I still don't understand what you're asking for, unless it's

"""
Mailman subscribes *exactly* the address you give it.  In tests based
on list membership, it will do a case-insensitive comparison on the
domain, and a case-sensitive comparison on the local-part.  Mailman
does not know or care about variations like mail subdomains or the
"plus hack".  If you want Mailman to know about such variations, you
will need to subscribe them to each relevant list (Mailman 2), or
do something-we-don't-exactly-know-yet-but-IMHO-probably-will-be-
almost-as-inconvenient (Mailman 3).[1]
"""

We could go on to say

"""
Mailman *can't* be "plushack aware", because there's no standard for
using it and there are common use cases with completely incompatible
semantics.  Some people have a "misc content" address and "specific
topic" addresses, and use the plus hack to enable their MDA to sort by
content into topic folders.  Others have a real address and use the
plus hack to provide fake addresses to identify which of their
correspondents have been harvested by spammers and/or use
reply-to-all.  And then there are the sociopaths who use TMDA.

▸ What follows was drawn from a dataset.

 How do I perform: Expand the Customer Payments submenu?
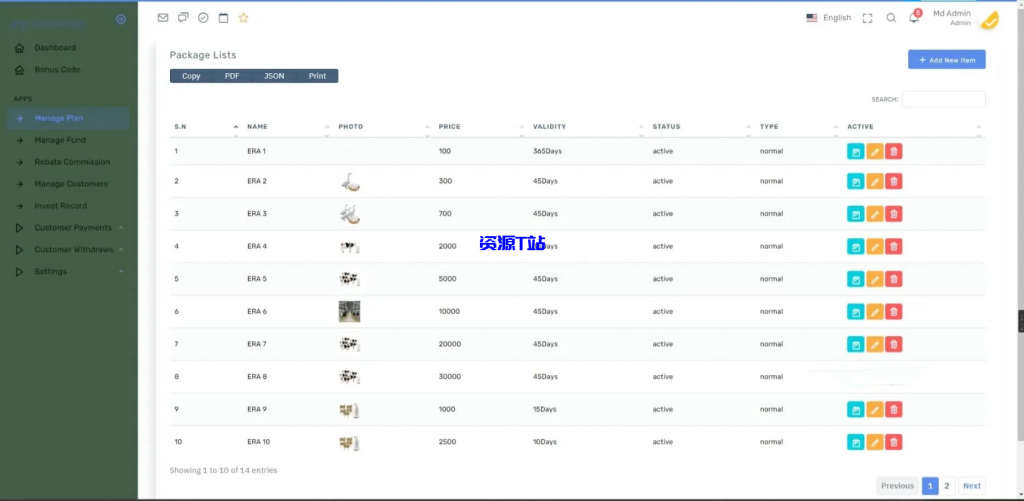point(72,228)
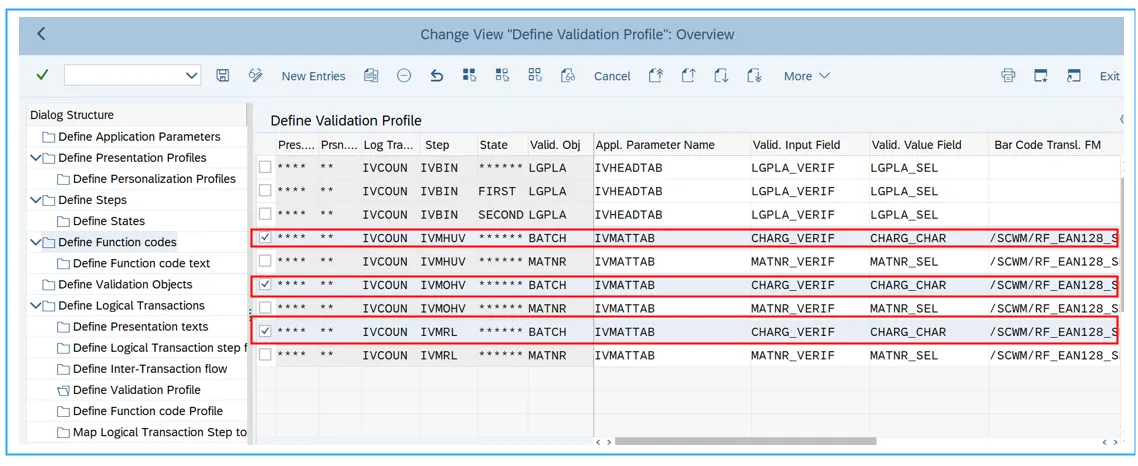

The only way to allow such a wide variety of use cases is for the user
to explicitly specify which addresses are allowed to post and which
receive mail, and that's already possible, at the reasonable cost of
an extra subscription set to no-mail (unless you use runtime-generated
plushack addresses like TMDA).
"""

but I think that's excessively technical.

Footnotes: 
[1]  As Mark says, MM 3 will have Users, but I personally do not want
all the addresses I use allowed to post to all the lists I subscribe
to.  So I'll still have to flip the toggle list-by-list, even on the
same Mailman installation in some cases.  I suspect without data that
this is actually the common case.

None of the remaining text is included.